Clinician-Administered Measures

The primary measure of MDD symptom severity was the (clinician-rated) Hamilton Depression Rating Scale (HAM-D) [45]. Considered a gold standard means of assessing symptom severity in patients who are depressed, it contains 21 items that are rated on a mixture of 3- and 5-point Likert scales. The first 17 items are summed for the total score, which can range from 0 to 52. Higher scores indicate greater depression severity. The internal consistency of the HAM-D in this sample ranged from ω=0.79 at baseline to ω=0.93 at the 3-month follow-up (question 17 was necessarily omitted from internal consistency calculations due to the absence of variability in responses; all participants received a score of 0 for this “insight” item [“Acknowledges being depressed and ill”] at all assessment points with the exception of 1 participant at the 3-month follow-up). To evaluate treatment response and remission, we used criteria of HAM-D score reductions of ≥50% for treatment response, HAM-D score reductions of ≥25% but < 50% for partial response, and HAM-D scores ≤7 to indicate remission [46-48]. An expert rater reviewed 18.9% (20 of the 106 assessments that were ultimately completed) of HAM-D assessments. Inter-rater reliability was excellent (HAM-D: intraclass correlation coefficient (1,1)=0.91).

Self-Reported Measures

Participants completed the following secondary measures of symptoms and functioning at each assessment: (1) The Work and Social Adjustment Scale (WSAS) [49] is a 5-item, self-reported measure of impairment in occupational, social, and family domains. Items are measured on 9-point Likert scales ranging from 0 (no impairment at all) to 8 (very severe impairment). The items are summed for a total score ranging from 0 to 40, where higher scores mean higher functional impairment. The internal consistency of the WSAS ranged from ω=0.84 at baseline to ω=0.93 at the 3-month follow-up. (2) The Quality of Life Enjoyment and Satisfaction Questionnaire-Short Form (Q-LES-Q-SF) [50] is a 16-item self-reported measure of subjective quality of life. Each question is rated on a 5-point Likert scale ranging from 1 (very poor) to 5 (very good). Questions 1-14 are then summed to a total score, and the total score is reported as a percentage maximum possible, such that the final percent score range is 0% to 100%; higher scores correspond to greater ratings of quality of life. The internal consistency of the Q-LES-Q-SF ranged from ω=0.84 at baseline to ω=0.90 at the 3-month follow-up. (3) The PHQ-9 [51] is a self-reported measure of the past week’s depression severity. It includes 9 Likert scale items mapping onto DSM-5 symptom criteria and ranging from 0 (not at all) to 3 (every day). The internal consistency of the PHQ-9 ranged from ω=0.70 at baseline to ω=0.89 at week 8.

Data Analysis

Power Analysis

With 28 participants enrolled, we had > 80% power to detect pre- to posttreatment effect sizes of d ≥1.37 (very large effect sizes), assuming 30% dropout, a pre- to posttreatment correlation of 0.18, and a doubling of the SD from pre- to posttreatment. The pre- to posttreatment correlation estimate was based on the mean pooled correlation between pretest and posttest HAM-D scores in 14 CBT trials for adult depression [52], and the estimate of the detec effect size was based on a single degree of freedom contrast in a paired means test implemented in SAS for Windows (version 9.4; SAS Institute).

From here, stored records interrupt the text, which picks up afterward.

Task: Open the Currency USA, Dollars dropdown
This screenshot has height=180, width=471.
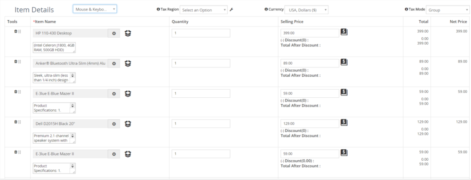Action: [x=306, y=10]
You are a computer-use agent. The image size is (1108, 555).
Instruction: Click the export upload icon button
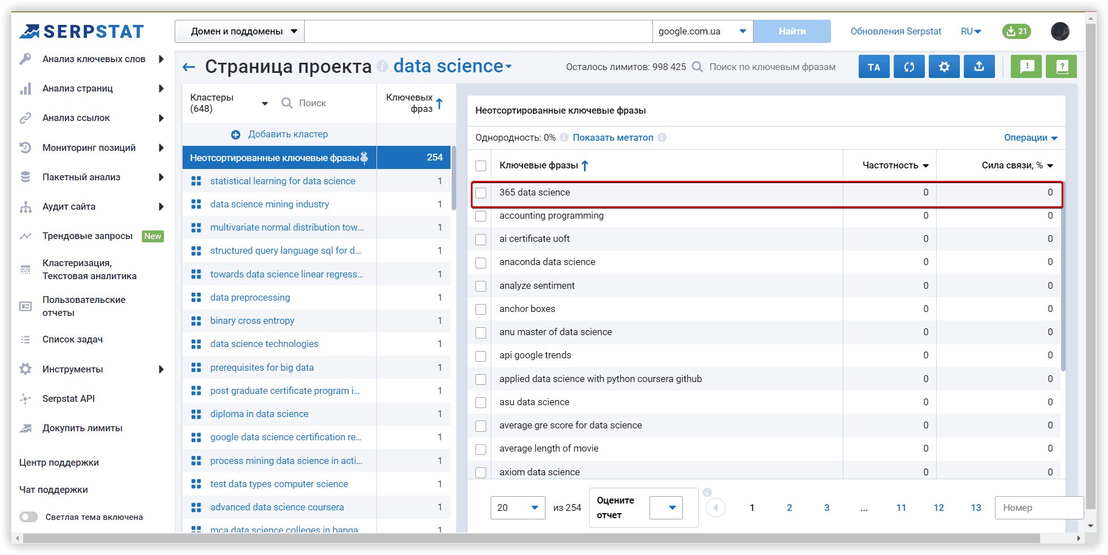979,67
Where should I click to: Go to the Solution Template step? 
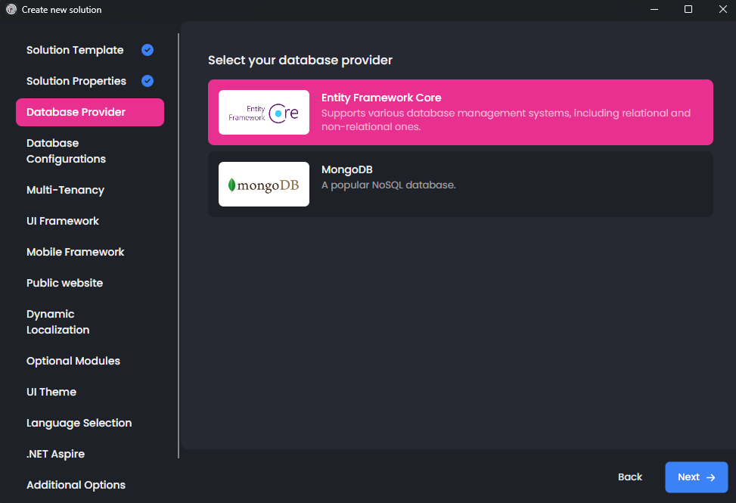tap(75, 50)
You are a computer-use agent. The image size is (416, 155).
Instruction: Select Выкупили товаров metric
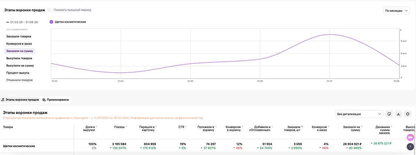(19, 58)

Feasibility and Acceptability

We examined feasibility and acceptability by reporting (1) dropout rates and reasons (defined as participants not completing an end point HAM-D), (2) patient satisfaction (CSQ), (3) patient feedback (uMARS), (4) patient credibility and expectancy ratings (CEQ), and (5) treatment use. We computed means and SDs for the number of app steps completed, the number of days on which participants completed any actions in the app, the number of messages participants sent their therapist in the app, the number of sessions participants completed with their therapists, and session time spent per patient per week by therapists. For measures collected at least twice (ie, CSQ, CEQ credibility and expectancy, and treatment use), we used generalized linear mixed models with repeated measures to examine if these self-reported ratings changed over time.

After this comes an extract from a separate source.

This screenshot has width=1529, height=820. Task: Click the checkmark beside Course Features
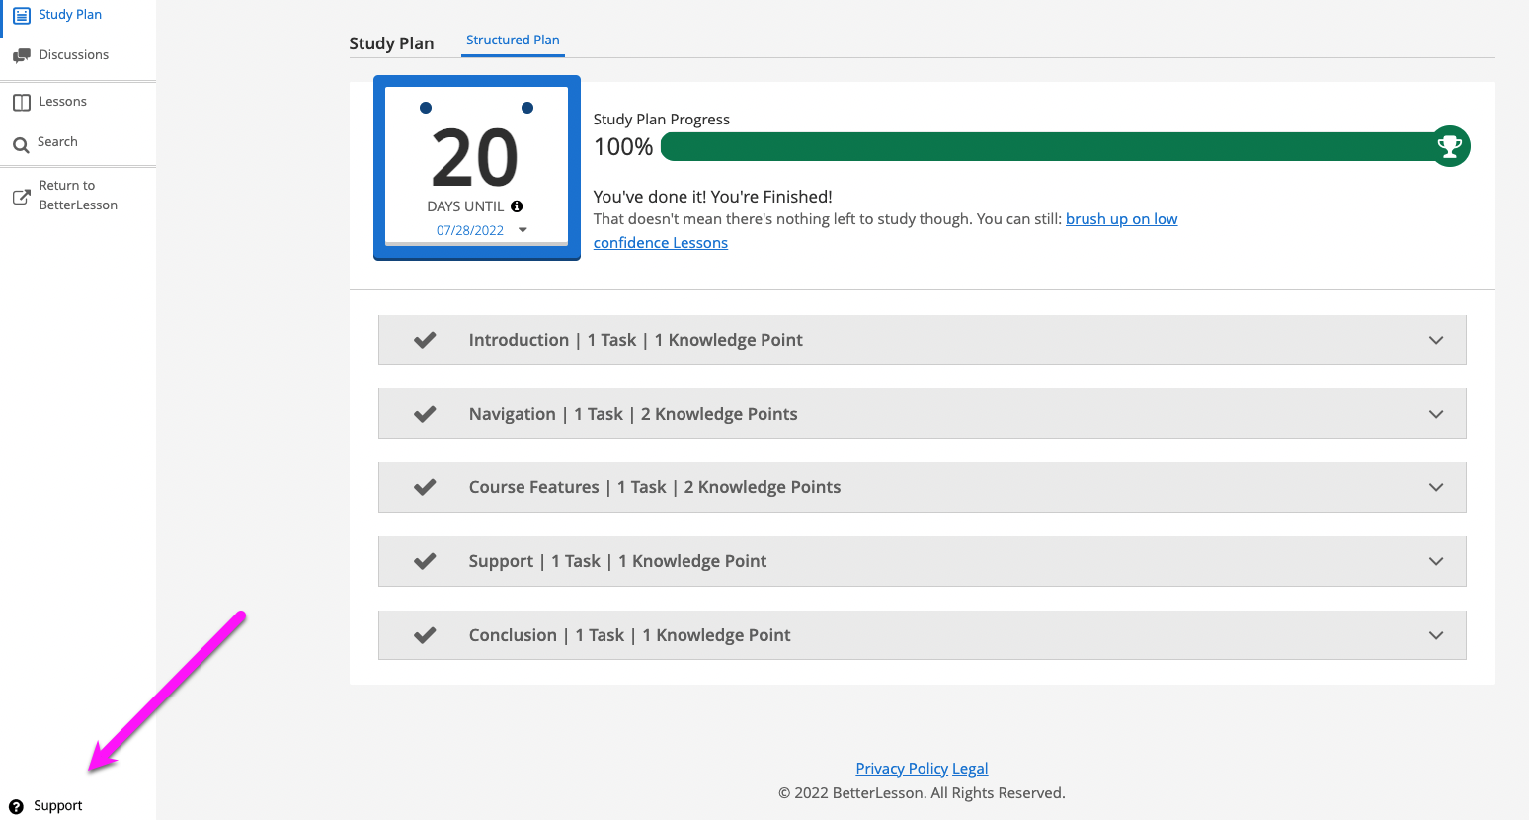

Preliminary Efficacy and Secondary Outcomes

Analyses were first completed using our intent-to-treat sample (participants who completed a baseline assessment) and then repeated with our “per-protocol” sample (participants who completed posttreatment assessments and did not change psychiatric medications or begin psychotherapy during the study; n=24, 86%). We examined the preliminary efficacy of Mindset for Depression plus brief video-conferencing appointments with a therapist on symptoms and well-being outcomes using mixed model analyses with repeated measures (baseline, mid-treatment, posttreatment, and 3-month follow-up) modeled using an unstructured covariance matrix. We then compared pre- to posttreatment differences using a 2-tailed α of .05 to evaluate preliminary efficacy. We similarly compared pretreatment to end of follow-up estimates to estimate whether changes remained significant by the end of the follow-up. Means are presented as raw means with SDs, while differences between assessments are presented as model-estimated means with CIs (LSM differences [95% CI]) unless otherwise specified. Effect sizes were calculated as Hedges gave, which takes the correlation of within-participant scores into account [53]. Analyses were conducted for changes in depression symptoms (HAM-D and PHQ-9), functional impairment (WSAS), and quality of life (Q-LES-Q-SF). All analyses were completed using the SAS software (version 9.4, SAS Institute Inc).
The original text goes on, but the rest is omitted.